Je kunt zeggen dat toen we buitenslands het ‘anti-imperialisme en anti-revisionisme’ en binnenlands de ‘klassenstrijd’ verwierpen, we de voorwaarden schiepen zodat de hervorming en opening van China tot op heden door konden gaan. De economie ging richting de markt, de cultuur werd divers, de maatschappelijke orde kwam geleidelijk onder het gezag van de wet, allemaal dankzij de afkalving van het vijanddenken. Zelfs in de meest verhitte arena, die van de politiek, heeft dat terugtredend vijanddenken mogelijk gemaakt dat het regime toenemend tolerant is geworden voor de diversificatie van de samenleving, dat de onderdrukking van dissidenten substantieel is afgenomen en ook dat de betiteling van de beweging van 1989 is veranderd van ‘rellen en opstanden’ naar ‘politieke beroering’. De verzwakking van het vijanddenken maakte mogelijk dat het regime geleidelijk de universaliteit van de mensenrechten is gaan accepteren. In 1998 zette de Chinese regering de eerste stap tot bekrachtiging van de twee grote
mensenrechtenverdragen van de Verenigde Naties, daarmee uitdrukking gevend aan China’s erkenning van universele mensenrechten normen. In 2004 besloot het Nationale Volkscongres tot een herziening van de grondwet, door daarin voor het eerst de ‘nationale naleving en garanties van de mensenrechten’ op te nemen. Het Volkscongres erkende aldus dat de mensenrechten inmiddels een van de fundamentele principes van de Chinese rechtsstaat zijn geworden. Evenzo heeft het huidige regime ‘de mens als basis’ en ‘het creëren van een harmonieuze samenleving’ naar voren geschoven, aldus blijk gevend van vooruitgang in de visie die de Chinese Communistische Partij heeft op het uitoefenen van de macht.
Die vooruitgang op macroniveau heb ik ook kunnen voelen in mijn persoonlijke ervaringen sinds mijn laatste arrestatie.

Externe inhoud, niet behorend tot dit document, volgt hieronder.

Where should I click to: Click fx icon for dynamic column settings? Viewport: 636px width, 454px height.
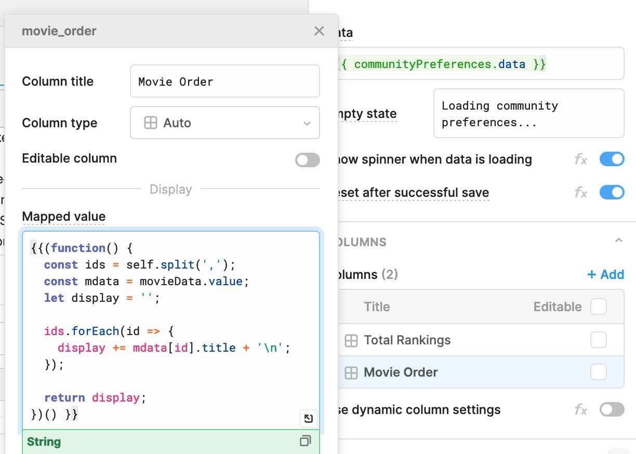pos(580,410)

Ik blijf ervan overtuigd dat ik onschuldig ben en dat de aanklachten tegen mij ongrondwettelijk zijn. Feit is dat ik in deze periode van ruim een jaar sinds ik mijn vrijheid kwijtraakte, geconfronteerd ben geweest met twee gevangenissen, vier officieren die mijn proces voorbereidden, drie aanklagers en twee rechters. De behandeling van mijn zaak verliep echter niet zonder respect, er werden geen wettelijke termijnen overschreden, er was geen sprake van dwang om een bekentenis af te leggen. Men was beheerst en redelijk, meermalen waren er blijken van tegemoetkoming. Op 23 juni werd ik overgebracht van de plaats waar ik onder toezicht stond naar Pekings 1e Detentiecentrum van het Bureau van Openbare Veiligheid, kortweg Beikan genoemd. In het halfjaar dat ik daar doorbracht kon ik constateren welke vooruitgang het gevangenisregime had doorgemaakt. Want in 1996 zat ik een tijdlang vast in het oude Beikan. Vergeleken met de situatie van meer dan een decennium geleden is het huidige Beikan aanmerkelijk beter, zowel in de ‘hardware’ van de faciliteiten als in de ‘software’ van het beheer. Het meer humane gevangenisregime dat voor het eerst in Beikan op proef is doorgevoerd en dat gebaseerd is op respect voor de rechten en de integriteit van de gedetineerden, toont zich inderdaad menselijker: in het doen en laten van het ‘correctief personeel’ van het centrum, in de radiouitzendingen die het comfort moeten verhogen, in het daar uitgedeelde tijdschrift met de titel ‘Berouw’, en in de muziek die wordt gedraaid tijdens de maaltijden, het opstaan en het naar bed gaan, Dit gevangenisregime maakt dat de gedetineerden respect en menselijke warmte ervaren. Het stimuleert het zelfbewustzijn dat hen helpt in de gevangenis de orde te bewaren en zich te weer te stellen tegen brute medegevangenen. Niet alleen de leefomgeving is nu humaner, ook voelen de gedetineerden zich mentaal sterker, uiten ze hun klachten eerder. Met mijn ‘correctieofficier’ Liu Zheng, die mij in de gevangenis was toegewezen, had ik nauw contact. Zijn respect voor en zorg om de gedetineerden bleek uit alles wat hij deed, uit zijn houding en zijn woorden, zijn vriendelijkheid. Dat ik deze oprechte, eerlijke, verant-
woordelijke en attente correctieofficier trof, mag ik wel rekenen tot mijn gunstig lot in Beikan.[…]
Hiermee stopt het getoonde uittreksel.